The latent representation.

Remarks

For Beginners: This compresses an image for processing: - Input: Full-size image (e.g., 512x512) - Output: Small latent (e.g., 64x64x4)

Use sampleMode=true during training for VAE regularization, and sampleMode=false for deterministic encoding during editing.

GenerateFromText(string, string?, int, int, int, double?, int?)

Generates images from text prompts using classifier-free guidance.

Tensor<T> GenerateFromText(string prompt, string? negativePrompt = null, int width = 512, int height = 512, int numInferenceSteps = 50, double? guidanceScale = null, int? seed = null)

Parameters

prompt string

The text prompt describing the desired image.

negativePrompt string

Optional negative prompt (what to avoid).

width int

Image width in pixels (should be divisible by VAE downsample factor).

height int

Image height in pixels (should be divisible by VAE downsample factor).

numInferenceSteps int

Number of denoising steps.

guidanceScale double?

How closely to follow the prompt (higher = closer).

seed int?

Optional random seed for reproducibility.

Returns

Tensor<T>

The generated image tensor.

Remarks

This is the main text-to-image generation method. It performs: 1. Encode text prompts to conditioning embeddings 2. Generate random latent noise 3. Iteratively denoise with classifier-free guidance 4. Decode latent to image

For Beginners: This is how you generate images from text: - prompt: What you want ("a cat in a spacesuit") - negativePrompt: What to avoid ("blurry, low quality") - guidanceScale: How strictly to follow the prompt (7.5 is typical)

ImageToImage(Tensor<T>, string, string?, double, int, double?, int?)

Performs image-to-image generation (style transfer, editing).

Tensor<T> ImageToImage(Tensor<T> inputImage, string prompt, string? negativePrompt = null, double strength = 0.8, int numInferenceSteps = 50, double? guidanceScale = null, int? seed = null)

Parameters

inputImage Tensor<T>

The input image to transform.

prompt string

The text prompt describing the desired transformation.

negativePrompt string

Optional negative prompt.

strength double

How much to transform (0.0 = no change, 1.0 = full regeneration).

numInferenceSteps int

Number of denoising steps.

guidanceScale double?

Classifier-free guidance scale.

seed int?

Optional random seed.

Returns

Tensor<T>

The transformed image tensor.

Remarks

Image-to-image works by: 1. Encode the input image to latent 2. Add noise to the latent (controlled by strength) 3. Denoise with text guidance 4. Decode back to image

For Beginners: This transforms an existing image based on a prompt:

  • strength=0.3: Minor changes, keeps most of the original
  • strength=0.7: Major changes, but composition remains
  • strength=1.0: Complete regeneration, original is just a starting point

Inpaint(Tensor<T>, Tensor<T>, string, string?, int, double?, int?)
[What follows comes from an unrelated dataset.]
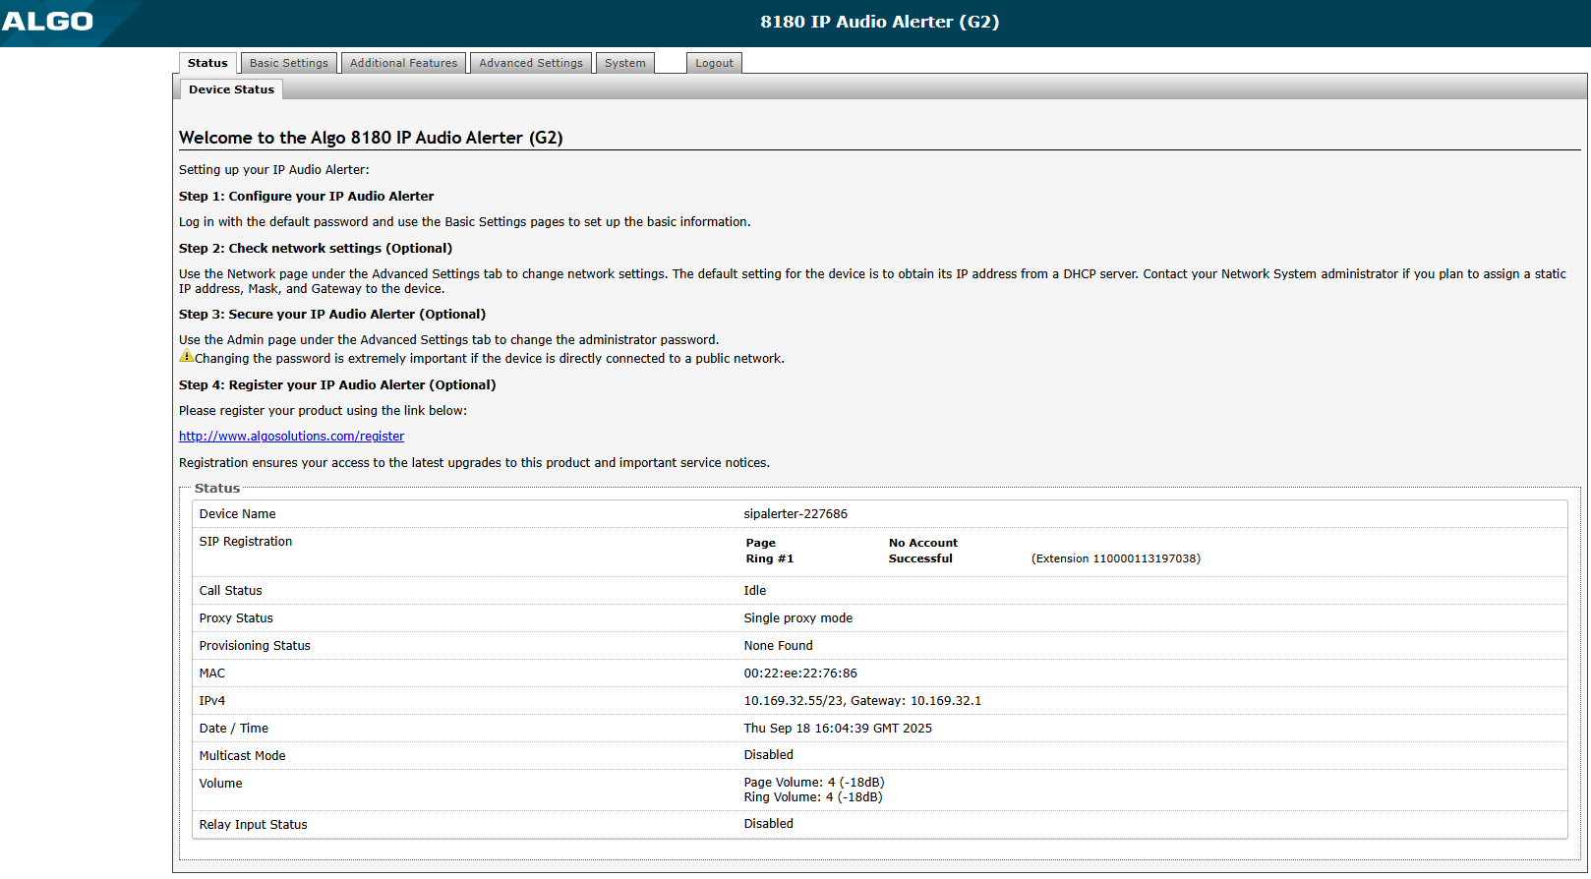This screenshot has height=879, width=1591.
Task: Click the 8180 IP Audio Alerter page title
Action: pos(879,22)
Performs inpainting (filling in masked regions).

Tensor<T> Inpaint(Tensor<T> inputImage, Tensor<T> mask, string prompt, string? negativePrompt = null, int numInferenceSteps = 50, double? guidanceScale = null, int? seed = null)

Parameters

inputImage Tensor<T>

The input image with areas to inpaint.

mask Tensor<T>

Binary mask where 1 = inpaint, 0 = keep original.

prompt string

Text prompt describing what to generate in the masked area.

negativePrompt string

Optional negative prompt.

numInferenceSteps int

Number of denoising steps.

guidanceScale double?

Classifier-free guidance scale.

seed int?

Optional random seed.

Returns

Tensor<T>

The inpainted image tensor.

Remarks

Inpainting fills in masked regions while keeping unmasked areas intact. The mask should be the same spatial size as the image.

For Beginners: This is like a smart "fill" tool: - Draw a mask over what you want to replace - Describe what should go there - The model generates content that blends naturally

SetGuidanceScale(double)

Sets the guidance scale for classifier-free guidance.

void SetGuidanceScale(double scale)

Parameters

scale double

The guidance scale (typically 1.0-20.0).